- [WHAT IS EXPECTED]:
Please extract the lines below, starting at the first line and ending at the line that contains "coord(289,458)". Reproduce them verbatim.

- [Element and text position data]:
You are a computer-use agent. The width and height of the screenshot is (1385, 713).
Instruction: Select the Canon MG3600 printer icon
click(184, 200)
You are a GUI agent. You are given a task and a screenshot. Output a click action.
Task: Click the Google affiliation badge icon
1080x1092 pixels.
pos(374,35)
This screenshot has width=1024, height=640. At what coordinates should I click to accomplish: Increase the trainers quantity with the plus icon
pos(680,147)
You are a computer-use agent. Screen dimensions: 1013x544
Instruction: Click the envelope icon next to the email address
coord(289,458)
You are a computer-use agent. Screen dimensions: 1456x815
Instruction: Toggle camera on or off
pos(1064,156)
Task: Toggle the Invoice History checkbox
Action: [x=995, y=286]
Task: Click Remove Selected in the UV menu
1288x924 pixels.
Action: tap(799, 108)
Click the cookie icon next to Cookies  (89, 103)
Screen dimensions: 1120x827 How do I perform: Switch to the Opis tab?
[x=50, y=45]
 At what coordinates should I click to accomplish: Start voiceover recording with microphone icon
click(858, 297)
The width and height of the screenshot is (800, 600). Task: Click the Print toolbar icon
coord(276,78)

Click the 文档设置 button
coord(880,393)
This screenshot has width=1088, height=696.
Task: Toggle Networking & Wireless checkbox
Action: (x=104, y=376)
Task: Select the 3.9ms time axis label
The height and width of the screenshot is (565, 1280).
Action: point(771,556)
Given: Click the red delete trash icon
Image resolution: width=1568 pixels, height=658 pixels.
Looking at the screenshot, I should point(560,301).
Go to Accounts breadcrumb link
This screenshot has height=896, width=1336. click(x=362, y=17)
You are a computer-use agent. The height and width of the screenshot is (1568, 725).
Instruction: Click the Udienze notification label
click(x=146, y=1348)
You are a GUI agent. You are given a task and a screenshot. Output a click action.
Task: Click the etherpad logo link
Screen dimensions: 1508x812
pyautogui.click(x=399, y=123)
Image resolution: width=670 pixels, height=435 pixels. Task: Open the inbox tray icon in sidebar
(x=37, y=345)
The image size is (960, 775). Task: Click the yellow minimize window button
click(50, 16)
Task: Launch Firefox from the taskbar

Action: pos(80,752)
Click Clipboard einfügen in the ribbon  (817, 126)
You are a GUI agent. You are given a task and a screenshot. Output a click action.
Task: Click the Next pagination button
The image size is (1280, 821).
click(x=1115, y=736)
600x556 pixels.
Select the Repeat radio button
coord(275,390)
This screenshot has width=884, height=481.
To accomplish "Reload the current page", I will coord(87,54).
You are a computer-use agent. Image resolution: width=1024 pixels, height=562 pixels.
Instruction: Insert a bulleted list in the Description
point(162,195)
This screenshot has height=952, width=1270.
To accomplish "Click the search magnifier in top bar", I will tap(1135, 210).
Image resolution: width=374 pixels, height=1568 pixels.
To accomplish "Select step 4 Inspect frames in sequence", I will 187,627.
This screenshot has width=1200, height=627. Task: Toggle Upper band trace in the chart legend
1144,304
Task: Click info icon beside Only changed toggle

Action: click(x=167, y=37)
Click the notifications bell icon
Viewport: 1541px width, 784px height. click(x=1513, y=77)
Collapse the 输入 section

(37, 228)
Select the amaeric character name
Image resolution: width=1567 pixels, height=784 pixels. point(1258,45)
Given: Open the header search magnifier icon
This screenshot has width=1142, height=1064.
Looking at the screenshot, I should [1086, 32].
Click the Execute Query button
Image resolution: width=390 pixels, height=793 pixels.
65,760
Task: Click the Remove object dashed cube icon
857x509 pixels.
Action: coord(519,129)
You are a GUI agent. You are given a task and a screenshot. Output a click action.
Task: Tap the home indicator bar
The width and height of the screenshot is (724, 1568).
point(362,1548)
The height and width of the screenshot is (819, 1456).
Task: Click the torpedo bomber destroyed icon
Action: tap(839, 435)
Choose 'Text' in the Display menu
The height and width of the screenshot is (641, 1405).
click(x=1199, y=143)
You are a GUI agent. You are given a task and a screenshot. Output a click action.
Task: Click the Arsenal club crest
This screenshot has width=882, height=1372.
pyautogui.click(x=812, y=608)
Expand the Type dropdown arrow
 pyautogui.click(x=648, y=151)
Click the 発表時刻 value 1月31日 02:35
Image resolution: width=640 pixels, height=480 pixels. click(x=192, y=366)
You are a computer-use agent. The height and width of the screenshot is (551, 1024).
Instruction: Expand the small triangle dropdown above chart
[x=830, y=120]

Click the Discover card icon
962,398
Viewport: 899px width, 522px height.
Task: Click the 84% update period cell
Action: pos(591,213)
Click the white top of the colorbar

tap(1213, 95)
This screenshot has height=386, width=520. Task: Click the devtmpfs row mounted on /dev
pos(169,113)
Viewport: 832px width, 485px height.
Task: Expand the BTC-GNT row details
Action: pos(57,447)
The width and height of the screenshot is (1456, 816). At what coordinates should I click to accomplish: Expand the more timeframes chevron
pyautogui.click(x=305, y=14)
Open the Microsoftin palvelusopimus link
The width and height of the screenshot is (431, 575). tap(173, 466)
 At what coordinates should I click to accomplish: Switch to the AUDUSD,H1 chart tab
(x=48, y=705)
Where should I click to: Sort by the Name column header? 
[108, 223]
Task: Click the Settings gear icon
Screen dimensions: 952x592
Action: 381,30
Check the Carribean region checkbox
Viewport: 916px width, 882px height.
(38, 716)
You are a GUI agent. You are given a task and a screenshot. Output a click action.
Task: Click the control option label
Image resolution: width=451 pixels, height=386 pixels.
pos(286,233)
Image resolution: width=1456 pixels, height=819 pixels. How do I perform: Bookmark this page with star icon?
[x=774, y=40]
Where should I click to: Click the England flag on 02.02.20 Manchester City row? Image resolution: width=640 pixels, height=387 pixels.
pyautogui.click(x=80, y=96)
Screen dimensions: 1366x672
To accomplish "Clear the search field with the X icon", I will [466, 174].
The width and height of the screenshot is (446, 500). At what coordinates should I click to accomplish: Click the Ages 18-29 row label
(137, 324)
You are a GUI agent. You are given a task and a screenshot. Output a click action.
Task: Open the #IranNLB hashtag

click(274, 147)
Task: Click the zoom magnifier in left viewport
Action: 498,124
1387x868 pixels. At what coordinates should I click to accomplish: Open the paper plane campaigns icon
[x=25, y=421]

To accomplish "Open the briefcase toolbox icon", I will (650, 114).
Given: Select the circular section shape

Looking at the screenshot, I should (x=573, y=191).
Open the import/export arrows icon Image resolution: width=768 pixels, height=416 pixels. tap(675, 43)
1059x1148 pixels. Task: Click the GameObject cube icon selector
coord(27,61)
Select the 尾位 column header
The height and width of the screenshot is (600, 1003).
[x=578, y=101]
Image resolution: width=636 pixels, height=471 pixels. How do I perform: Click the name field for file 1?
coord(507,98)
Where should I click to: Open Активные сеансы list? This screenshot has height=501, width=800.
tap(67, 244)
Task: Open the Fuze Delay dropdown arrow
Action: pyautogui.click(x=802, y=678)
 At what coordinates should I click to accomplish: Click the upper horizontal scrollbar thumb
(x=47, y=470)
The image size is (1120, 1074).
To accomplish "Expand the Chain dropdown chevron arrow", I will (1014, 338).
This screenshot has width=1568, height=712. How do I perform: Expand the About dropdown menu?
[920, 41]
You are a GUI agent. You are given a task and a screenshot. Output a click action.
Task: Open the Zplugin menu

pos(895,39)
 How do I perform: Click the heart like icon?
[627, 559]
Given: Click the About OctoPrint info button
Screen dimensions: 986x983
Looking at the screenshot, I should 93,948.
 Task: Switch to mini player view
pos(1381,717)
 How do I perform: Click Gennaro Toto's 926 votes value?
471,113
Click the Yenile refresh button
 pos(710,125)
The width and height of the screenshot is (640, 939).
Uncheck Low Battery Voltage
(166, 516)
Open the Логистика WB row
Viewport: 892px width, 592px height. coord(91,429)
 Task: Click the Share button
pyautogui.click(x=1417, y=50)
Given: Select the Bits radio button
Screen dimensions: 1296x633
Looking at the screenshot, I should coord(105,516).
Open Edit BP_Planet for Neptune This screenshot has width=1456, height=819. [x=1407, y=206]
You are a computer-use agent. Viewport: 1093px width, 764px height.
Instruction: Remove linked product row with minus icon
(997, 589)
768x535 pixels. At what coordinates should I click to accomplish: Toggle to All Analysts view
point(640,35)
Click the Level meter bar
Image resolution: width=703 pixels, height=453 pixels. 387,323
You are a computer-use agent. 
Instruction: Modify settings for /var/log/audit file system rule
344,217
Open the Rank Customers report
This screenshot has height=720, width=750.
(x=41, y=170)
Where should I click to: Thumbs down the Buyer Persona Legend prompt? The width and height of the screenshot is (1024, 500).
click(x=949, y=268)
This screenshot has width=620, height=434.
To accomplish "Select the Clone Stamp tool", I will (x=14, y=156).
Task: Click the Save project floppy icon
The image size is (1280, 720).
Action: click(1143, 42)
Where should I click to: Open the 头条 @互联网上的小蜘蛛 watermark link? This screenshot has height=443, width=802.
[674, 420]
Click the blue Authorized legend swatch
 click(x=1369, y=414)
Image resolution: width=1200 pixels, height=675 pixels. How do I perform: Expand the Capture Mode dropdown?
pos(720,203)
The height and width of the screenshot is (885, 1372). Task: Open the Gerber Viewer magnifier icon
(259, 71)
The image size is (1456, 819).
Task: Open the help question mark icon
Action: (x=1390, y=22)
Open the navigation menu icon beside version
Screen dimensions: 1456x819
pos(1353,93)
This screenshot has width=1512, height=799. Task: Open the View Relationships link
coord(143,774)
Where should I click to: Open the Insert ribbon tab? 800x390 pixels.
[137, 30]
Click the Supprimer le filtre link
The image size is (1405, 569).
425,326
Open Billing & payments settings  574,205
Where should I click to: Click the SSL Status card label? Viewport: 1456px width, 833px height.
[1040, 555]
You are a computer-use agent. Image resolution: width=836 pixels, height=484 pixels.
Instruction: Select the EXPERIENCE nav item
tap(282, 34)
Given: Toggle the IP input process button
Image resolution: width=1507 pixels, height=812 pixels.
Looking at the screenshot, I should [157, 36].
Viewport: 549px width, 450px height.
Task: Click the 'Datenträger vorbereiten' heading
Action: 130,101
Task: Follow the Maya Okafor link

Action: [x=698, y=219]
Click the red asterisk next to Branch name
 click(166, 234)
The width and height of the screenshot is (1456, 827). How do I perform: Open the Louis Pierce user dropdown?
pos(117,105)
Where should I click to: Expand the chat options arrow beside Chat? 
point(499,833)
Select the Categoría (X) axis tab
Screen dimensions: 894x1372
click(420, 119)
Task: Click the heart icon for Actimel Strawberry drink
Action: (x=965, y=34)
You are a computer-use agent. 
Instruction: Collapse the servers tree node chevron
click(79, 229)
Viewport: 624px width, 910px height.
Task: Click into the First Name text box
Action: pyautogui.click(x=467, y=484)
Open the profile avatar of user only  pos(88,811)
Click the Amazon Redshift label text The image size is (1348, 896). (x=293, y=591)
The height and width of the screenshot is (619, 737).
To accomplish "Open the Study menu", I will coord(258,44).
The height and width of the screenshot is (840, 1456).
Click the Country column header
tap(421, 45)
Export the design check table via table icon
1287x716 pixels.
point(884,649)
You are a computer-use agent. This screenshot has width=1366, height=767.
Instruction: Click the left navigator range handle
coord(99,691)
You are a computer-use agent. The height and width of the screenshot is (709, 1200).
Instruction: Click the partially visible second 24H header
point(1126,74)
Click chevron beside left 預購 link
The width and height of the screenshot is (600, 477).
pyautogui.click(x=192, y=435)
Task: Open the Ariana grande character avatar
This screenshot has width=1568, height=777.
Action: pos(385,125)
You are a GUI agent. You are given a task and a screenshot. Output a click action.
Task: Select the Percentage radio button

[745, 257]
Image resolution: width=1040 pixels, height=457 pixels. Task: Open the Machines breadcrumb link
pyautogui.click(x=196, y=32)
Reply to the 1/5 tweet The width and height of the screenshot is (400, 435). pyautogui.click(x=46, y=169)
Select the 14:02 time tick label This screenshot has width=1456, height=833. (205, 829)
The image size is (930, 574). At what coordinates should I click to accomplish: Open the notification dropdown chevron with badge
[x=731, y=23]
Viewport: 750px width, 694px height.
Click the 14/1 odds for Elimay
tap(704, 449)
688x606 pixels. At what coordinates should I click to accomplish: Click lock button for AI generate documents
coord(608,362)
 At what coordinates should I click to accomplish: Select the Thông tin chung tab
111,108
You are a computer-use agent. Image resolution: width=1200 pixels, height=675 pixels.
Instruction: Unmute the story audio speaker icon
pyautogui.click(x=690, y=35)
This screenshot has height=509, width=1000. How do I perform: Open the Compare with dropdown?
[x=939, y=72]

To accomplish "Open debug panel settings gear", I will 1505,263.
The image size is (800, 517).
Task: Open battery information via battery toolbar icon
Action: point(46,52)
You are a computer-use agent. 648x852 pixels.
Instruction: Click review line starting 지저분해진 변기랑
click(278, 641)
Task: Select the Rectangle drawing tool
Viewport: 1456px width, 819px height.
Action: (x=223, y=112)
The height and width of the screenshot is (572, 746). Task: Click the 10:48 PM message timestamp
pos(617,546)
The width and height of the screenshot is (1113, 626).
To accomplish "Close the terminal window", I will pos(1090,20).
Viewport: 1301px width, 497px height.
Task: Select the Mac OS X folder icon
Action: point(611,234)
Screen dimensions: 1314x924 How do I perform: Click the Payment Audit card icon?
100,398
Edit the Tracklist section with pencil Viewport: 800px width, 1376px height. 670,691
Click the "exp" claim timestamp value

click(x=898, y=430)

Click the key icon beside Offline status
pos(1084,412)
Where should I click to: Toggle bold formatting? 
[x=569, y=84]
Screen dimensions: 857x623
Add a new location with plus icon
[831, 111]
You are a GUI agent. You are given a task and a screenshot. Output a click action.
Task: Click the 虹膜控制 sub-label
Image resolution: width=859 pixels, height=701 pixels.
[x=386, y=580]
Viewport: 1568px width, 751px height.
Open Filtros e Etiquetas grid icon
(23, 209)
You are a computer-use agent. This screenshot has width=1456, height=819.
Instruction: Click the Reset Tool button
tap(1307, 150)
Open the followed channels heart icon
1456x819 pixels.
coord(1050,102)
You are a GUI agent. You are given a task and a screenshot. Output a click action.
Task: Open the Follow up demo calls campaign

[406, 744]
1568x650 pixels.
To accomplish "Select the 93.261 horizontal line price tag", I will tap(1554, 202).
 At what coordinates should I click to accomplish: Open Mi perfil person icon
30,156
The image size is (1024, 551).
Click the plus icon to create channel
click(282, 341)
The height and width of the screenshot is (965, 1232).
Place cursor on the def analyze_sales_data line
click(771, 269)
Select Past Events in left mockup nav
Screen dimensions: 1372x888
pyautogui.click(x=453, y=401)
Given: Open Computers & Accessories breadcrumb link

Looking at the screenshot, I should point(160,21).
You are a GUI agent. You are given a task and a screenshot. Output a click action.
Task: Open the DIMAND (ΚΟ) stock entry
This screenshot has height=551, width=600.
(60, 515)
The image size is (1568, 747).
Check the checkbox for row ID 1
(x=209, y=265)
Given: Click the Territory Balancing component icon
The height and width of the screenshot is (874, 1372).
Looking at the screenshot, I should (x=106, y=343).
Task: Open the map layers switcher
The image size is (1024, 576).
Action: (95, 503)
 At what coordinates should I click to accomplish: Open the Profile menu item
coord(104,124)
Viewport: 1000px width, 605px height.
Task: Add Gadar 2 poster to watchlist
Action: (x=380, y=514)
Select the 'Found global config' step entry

- [REPLY TO THE TASK]:
You are a computer-use agent. The width and height of the screenshot is (1385, 713).
Instruction: Select the Canon MG3600 printer icon
click(184, 200)
You are a GUI agent. You are given a task and a screenshot. Output a click action.
Task: Click the Google affiliation badge icon
1080x1092 pixels.
pos(374,35)
This screenshot has width=1024, height=640. At what coordinates should I click to accomplish: Increase the trainers quantity with the plus icon
pos(680,147)
You are a computer-use agent. Screen dimensions: 1013x544
Instruction: Click the envelope icon next to the email address
coord(289,458)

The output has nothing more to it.